→ PARTS OF THE EXERCISE
a – In the "Teen Mom" review, rewrite the passage that begins with "Shirley is, you" and stops after "show this season.", changing "Chris" to "Kyle".
b – In the "Teen Mom" review, what reason does Farrah give for wanting a boob job? Answer in one to three sentences.
c – Pick up the "Teen Mom" review where it stops and keep writing.

=== TEXT PROVIDED ===

Entertainment

Gone babies gone

A few weeks ago, “Teen Mom” reality star Amber Portwood landed in the hospital after falling into a deep depression and threatening to commit suicide. This occurred after a phone conversation with Gary Shirley, the estranged father of her 2-year-old baby, Leah.

Shirley is, you may remember, infamously the man that she hit as MTV filmed the assault. Amber has since pled guilty to domestic violence charges and temporarily lost custody of Leah.

But on tonight’s premiere, the reality star’s biggest challenge is deciding between fatso Shirley, who has cheated on her, and Chris, a guy who loves her and the baby.

Chris has two other things going for him: He doesn’t look like he’s never met a Big Mac he didn’t love, and he doesn’t incite Amber to violence. Her misery here is confined to deciding between two boys.

Babies are hardly a factor in the show this season.

Farrah, another returning “Teen Mom,” has got bigger problems than suicide. Her baby’s father died, and her mother split her lip — but mostly she wants a boob job. She says it will help her “modeling career.” Clue: Real models don’t have ginormous boobs.

=== RECORD EXTRACTS ===

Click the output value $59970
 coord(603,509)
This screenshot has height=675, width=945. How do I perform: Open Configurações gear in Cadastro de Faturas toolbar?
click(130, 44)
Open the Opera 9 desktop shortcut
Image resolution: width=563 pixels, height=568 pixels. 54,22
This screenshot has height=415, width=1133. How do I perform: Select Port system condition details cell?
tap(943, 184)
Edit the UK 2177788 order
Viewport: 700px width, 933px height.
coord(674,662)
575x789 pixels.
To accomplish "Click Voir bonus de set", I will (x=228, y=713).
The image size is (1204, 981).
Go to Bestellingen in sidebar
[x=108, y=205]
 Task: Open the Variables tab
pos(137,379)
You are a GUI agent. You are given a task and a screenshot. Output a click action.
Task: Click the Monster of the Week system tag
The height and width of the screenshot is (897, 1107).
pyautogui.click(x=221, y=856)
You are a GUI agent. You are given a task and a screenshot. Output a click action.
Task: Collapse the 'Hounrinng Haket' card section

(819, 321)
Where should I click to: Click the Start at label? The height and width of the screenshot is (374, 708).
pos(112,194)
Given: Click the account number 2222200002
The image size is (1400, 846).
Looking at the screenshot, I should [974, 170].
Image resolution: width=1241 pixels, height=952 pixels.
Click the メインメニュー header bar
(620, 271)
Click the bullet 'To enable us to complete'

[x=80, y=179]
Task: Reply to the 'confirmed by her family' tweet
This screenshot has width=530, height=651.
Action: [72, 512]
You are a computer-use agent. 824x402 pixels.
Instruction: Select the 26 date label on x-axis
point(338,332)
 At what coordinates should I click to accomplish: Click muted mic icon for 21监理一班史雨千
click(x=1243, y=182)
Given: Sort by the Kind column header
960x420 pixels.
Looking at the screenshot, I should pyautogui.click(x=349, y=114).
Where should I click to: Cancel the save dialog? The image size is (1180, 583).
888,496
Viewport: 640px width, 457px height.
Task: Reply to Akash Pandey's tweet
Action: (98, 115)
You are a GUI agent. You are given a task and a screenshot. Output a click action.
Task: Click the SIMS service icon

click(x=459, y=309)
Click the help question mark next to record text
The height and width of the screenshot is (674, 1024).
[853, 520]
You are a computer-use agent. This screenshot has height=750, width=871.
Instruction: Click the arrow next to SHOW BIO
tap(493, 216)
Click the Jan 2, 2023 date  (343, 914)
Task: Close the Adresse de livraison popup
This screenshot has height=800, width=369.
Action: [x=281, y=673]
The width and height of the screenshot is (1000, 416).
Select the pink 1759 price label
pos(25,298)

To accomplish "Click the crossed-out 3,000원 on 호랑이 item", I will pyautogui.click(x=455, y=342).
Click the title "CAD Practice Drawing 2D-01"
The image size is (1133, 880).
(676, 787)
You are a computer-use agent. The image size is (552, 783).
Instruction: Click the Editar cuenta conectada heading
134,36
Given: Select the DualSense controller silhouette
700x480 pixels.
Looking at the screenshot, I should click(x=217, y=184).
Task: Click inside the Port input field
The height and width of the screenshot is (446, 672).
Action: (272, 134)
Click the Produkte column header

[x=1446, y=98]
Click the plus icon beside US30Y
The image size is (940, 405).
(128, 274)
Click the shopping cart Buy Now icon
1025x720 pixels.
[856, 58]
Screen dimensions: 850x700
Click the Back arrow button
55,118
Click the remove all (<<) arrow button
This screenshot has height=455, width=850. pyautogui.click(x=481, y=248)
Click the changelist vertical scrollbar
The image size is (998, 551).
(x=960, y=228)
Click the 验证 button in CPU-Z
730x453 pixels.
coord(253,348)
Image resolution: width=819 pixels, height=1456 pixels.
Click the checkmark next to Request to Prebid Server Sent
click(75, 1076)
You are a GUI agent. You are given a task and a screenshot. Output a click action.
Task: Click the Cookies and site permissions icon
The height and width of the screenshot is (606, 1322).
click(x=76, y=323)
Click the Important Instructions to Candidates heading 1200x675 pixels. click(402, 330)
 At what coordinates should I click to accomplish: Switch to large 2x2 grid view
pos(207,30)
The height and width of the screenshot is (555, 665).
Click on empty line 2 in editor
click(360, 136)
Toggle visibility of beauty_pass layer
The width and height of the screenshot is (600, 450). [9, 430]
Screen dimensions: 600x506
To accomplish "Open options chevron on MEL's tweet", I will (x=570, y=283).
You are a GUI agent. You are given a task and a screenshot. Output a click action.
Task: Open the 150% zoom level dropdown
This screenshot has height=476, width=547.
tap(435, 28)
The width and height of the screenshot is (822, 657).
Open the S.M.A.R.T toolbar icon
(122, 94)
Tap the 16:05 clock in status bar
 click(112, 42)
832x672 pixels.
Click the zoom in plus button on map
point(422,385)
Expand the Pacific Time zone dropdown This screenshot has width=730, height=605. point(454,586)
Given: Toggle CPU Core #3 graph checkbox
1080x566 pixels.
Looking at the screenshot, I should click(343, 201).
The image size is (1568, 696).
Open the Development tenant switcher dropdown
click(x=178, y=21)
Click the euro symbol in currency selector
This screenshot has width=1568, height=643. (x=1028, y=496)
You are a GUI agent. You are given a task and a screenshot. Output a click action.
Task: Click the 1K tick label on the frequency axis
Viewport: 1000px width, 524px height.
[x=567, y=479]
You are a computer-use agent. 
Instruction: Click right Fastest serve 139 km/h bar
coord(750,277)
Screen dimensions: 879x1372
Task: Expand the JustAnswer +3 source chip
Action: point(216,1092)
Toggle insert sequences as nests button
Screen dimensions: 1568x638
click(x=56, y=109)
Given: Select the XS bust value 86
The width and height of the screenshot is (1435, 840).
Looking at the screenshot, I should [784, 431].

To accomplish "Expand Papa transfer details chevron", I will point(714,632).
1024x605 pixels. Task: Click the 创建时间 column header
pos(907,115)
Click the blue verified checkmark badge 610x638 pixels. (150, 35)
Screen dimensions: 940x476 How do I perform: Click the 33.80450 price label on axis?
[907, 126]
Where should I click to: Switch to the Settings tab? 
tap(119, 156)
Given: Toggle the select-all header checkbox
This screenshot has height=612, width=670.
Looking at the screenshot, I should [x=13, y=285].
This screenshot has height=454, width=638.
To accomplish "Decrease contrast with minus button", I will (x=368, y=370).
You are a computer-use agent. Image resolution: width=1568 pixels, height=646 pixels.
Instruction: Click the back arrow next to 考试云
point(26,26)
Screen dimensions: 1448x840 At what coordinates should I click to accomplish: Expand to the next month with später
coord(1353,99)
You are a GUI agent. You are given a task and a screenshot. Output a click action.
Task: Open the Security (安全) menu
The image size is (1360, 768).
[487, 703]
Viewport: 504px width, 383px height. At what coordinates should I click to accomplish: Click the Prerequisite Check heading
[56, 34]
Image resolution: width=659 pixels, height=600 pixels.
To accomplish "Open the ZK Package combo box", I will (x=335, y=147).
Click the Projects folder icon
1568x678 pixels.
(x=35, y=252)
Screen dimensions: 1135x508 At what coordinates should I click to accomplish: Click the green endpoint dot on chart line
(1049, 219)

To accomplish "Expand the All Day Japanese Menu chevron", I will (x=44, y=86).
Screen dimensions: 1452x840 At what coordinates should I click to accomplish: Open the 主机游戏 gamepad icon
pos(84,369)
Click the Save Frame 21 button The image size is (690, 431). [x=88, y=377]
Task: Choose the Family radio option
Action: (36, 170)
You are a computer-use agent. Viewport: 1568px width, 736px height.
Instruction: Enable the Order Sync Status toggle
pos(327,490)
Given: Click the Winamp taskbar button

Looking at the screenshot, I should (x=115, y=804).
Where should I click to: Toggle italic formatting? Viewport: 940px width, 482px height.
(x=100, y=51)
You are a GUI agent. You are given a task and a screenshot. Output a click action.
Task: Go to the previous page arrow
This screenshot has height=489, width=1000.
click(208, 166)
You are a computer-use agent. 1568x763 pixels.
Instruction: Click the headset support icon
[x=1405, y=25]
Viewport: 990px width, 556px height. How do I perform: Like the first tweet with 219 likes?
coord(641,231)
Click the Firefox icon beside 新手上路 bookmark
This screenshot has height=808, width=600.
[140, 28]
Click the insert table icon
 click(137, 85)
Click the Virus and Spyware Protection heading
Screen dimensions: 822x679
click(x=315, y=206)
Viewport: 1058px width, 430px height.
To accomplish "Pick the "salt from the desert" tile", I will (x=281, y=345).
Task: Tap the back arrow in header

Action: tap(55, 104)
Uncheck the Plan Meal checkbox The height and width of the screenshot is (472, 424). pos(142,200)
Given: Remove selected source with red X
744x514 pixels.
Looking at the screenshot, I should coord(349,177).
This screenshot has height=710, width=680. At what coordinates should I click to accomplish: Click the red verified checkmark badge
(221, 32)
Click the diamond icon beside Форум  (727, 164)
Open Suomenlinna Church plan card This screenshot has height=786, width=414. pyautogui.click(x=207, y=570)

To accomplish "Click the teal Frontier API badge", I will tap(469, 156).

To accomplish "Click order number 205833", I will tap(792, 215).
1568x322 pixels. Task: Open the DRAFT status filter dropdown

===

→ PER-TASK ANSWERS
a –
Shirley is, you may remember, infamously the man that she hit as MTV filmed the assault. Amber has since pled guilty to domestic violence charges and temporarily lost custody of Leah.

But on tonight’s premiere, the reality star’s biggest challenge is deciding between fatso Shirley, who has cheated on her, and Kyle, a guy who loves her and the baby.

Kyle has two other things going for him: He doesn’t look like he’s never met a Big Mac he didn’t love, and he doesn’t incite Amber to violence. Her misery here is confined to deciding between two boys.

Babies are hardly a factor in the show this season.

b – Farrah says a boob job will help her "modeling career."

c –
Catelynn is still living with her mother, April, after giving up the baby she had with her mother’s husband Butch’s son, Tyler. Don’t ask. Now mom has got to move, and Catelynn, who hasn’t graduated from high school, wants to get an apartment with Tyler, who has just turned 18 himself.

Finally, there’s Maci, who needs the child support of her ex, and is trying to make it while trying to find true love with boyfriend Kyle.

It’s all very “Friday Night Lights” — without the hair and makeup. Or the good scripts.

Unlike the riveting first two seasons, the show has degraded into just another scripted-sounding reality series about people who can no longer exist outside of the camera.

Ironically, more harm is probably been done by having the cameras on them 24/7 than if they’d had to adjust on their own. These kids and the boys in their life aren’t developing relationships, they’re learning how to keep creating more and more drama to keep being the darlings of TV and the tabloids — at any cost.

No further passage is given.